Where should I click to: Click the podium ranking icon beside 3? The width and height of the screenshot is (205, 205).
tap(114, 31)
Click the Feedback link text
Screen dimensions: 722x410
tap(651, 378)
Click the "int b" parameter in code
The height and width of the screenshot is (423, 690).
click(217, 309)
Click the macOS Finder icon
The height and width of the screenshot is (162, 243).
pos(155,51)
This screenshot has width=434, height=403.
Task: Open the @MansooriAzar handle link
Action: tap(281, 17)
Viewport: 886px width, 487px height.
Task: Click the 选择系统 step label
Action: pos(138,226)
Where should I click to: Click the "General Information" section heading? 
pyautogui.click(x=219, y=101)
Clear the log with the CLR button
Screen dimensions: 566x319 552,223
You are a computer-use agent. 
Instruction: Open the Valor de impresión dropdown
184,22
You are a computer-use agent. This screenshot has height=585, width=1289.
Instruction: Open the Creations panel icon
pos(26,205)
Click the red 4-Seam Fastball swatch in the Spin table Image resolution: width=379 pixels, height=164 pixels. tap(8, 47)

# # #

**Task to complete**
Take the line that contains "You are a computer-use agent. This" and each line after it down to the last of the records, and retype them exactly; add nothing else.

**Response to this exercise**
You are a computer-use agent. This screenshot has height=585, width=1289.
Instruction: Open the Creations panel icon
pos(26,205)
Click the red 4-Seam Fastball swatch in the Spin table Image resolution: width=379 pixels, height=164 pixels. tap(8, 47)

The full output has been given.